Ferdydurke - Miętus

Podstawowe informacje o bohaterze.

Miętalski, zwany potocznie Miętusem, należy do grupy „sprośnych chłopaków”. Jest przywódcą grupy, która buntuje się przeciw stosowanemu w szkole terrorowi psychicznemu. W poszukiwaniu prawdy o sobie i świecie dołączył do Józia i bierze wraz z nim udział w dezintegracji świata ziemiańsko-chłopskiego w Bolimowie.

 

Charakterystyka

Miętalski wodzi prym w klasie i wszyscy boją się jego kąśliwego języka. Jest uczniem aroganckim i w stosunku do nauczycieli, i w stosunku go kolegów. Nic sobie nie robi z obowiązujących norm, brak mu kultury osobistej. Uważa, że tylko przemoc i chamstwo mają rację bytu i mogą być jedyną bronią przeciwko dziejącemu się złu, jakim jest w szkole „upupianie” uczniów i „przyprawianie im gęby”. Szczerze nienawidzi Pylaszczkiewicza (Syfona), który jest prymusem. Namawia grupę, której przewodzi, do znieważenia Syfona, do pobicia go, bo jego zdaniem tylko takie potraktowanie go, udowodni „chłopięciu” jego pozorną tylko niewinność.

 

Miętus buntuje się przeciw „upupianiu”, ale sam czyni to samo, stosując szantaż i przemoc. Jak na swój wiek jest bardzo dziecinny, wręcz infantylny, co powoduje, że bunt uczniów, którym przewodzi, staje się śmieszny, na nikim nie robi wrażenia, nie zmienia niczego w strukturze szkoły jako instytucji. Miętus jest zwyczajnym pozerem, bo faktycznie, jak wszyscy, boi się złych ocen i reakcji nauczycieli. Przeszedł granicę śmieszności w pojedynku na miny, który podjął z Syfonem. Jego obrazoburcze miny miały dokonać zszargania świętości, a więc tego wszystkiego, co było uporządkowane, ale i jednocześnie narzucone przez tradycję. I nie dość, że nie udało mu się pokonać kolegi, to zachował się niezgodnie z regułami pojedynku.

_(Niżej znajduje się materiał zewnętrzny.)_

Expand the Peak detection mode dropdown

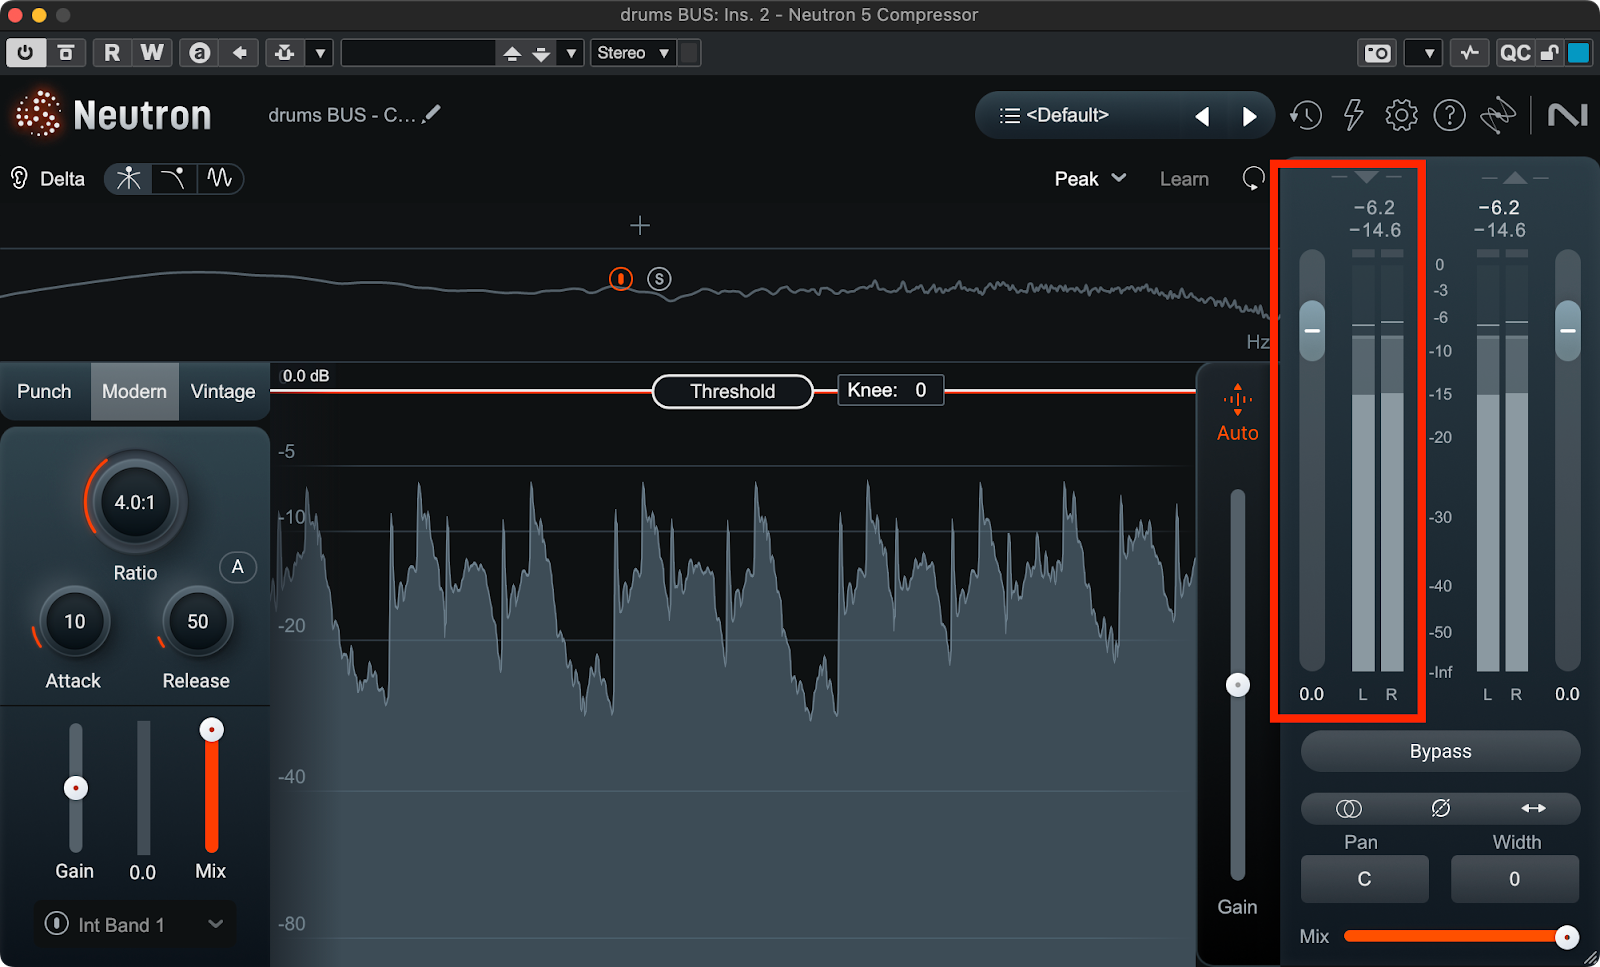coord(1090,179)
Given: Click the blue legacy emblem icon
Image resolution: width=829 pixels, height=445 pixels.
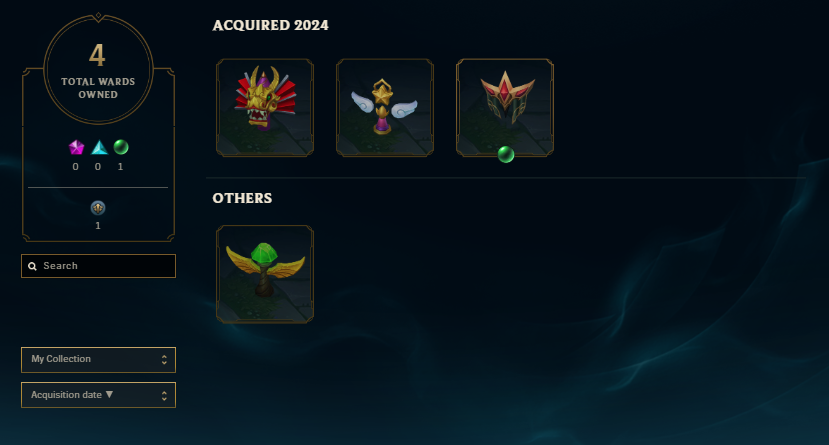Looking at the screenshot, I should [98, 208].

Przy pomocy kolegów przewraca Pylaszczkiewicza na ziemię i uświadamia go na siłę, „gwałci przez uszy”.

 

Jednak trzeba dodać gwoli sprawiedliwości, że i Miętus dostrzega absurdalność otaczającego go świata, jego sztuczną formę, dlatego tak chętnie dołączył do Józia i wybrał się z nim w drogę, bo chciał dotrzeć na wieś i znaleźć prawdziwego parobka, co jest symbolem jego pragnienia odnalezienia prawdy i innego, autentycznego świata. Gdy już znalazł się w Bolimowie, majątku ziemskim, zachwycił go parobek Walek. Jego „bratanie się” z nim na siłę wygląda dość śmiesznie i sztucznie, ale jest dowodem, że Miętus nie chce żyć obwarowany ograniczeniami, że jego dusza jest wrażliwa, a umysł jasny. Pokazał również, co myśli o takim podziale społecznym klas, w obrębie którego jedni pogardzają drugimi i wykorzystują ich. Miętus nie do końca jest „czarnym charakterem” w powieści, ale świadomym sensu swego istnienia młodym człowiekiem, w którym agresję i wrogość do wszystkiego budzi rzeczywistość, w której przyszło mu żyć. Agresja i chamstwo stały się formą obrony przed złem świata, buntem przed gębą i pupą. To oczywiście nie może tłumaczyć jego zachowania, ale choć po części pozwala czytelnikowi rozumieć jego intencje, jego próby uwolnienia się od wszechobecnej formy.